Quando se aproximava o aniversário de Maroca, a casa era lavada da sala de visitas ao quintal. Maroca ficava apenas olhando o desenrolar do ossinho, dos anéis entre os dedos, dos pula-cordas, dos esconde-esconde. Tinha os olhos grandes, pretos, redondos, e ficava repetindo a ninina, a ninina, a ninina. Ria, incontrolável, se lembrando da irmãzinha mais moça que ela, de nove anos (Maroca ia completar onze). Uma injeção lhe estancou, para sempre, os movimentos, deixando-a meio alheia, com os bracinhos finos, as mãos amassadas, os dedos curvos. A ninina era Maura, que sempre fazia um carinho à doentinha.

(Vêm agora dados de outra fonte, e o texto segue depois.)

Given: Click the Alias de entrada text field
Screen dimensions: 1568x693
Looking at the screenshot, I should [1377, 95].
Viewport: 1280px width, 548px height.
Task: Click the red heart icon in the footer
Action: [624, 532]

Chegou o dia de arrastar os móveis e cuidar em lavar a casa. Era festa: água à vontade, espuma, vassouradas, as garotas e a mãe de Maroca arrastando a sujeira concentrada, cantarolando. O dono da casa lia o jornal. Ficava em sua imobilidade próximo a um janelão. Gostava de ver todas em atividade.
No final, o piso enxuto, o lustrar dos móveis com óleo, o cheiro de alfazema, a toalha posta, o bolo, o dia do aniversário, todos participavam da festinha. Todos, não.
Maroca, a aniversariante, não tinha sopro para apagar as velas. Olhava tudo, noutro mundo. Como quem enxerga por um espelho turvo. Nem sabia ser a homenageada. Recebia o primeiro pedaço do bolo da ninina, Maura. Um furtivo beijo do pai imóvel. Outro da mãe, exausta.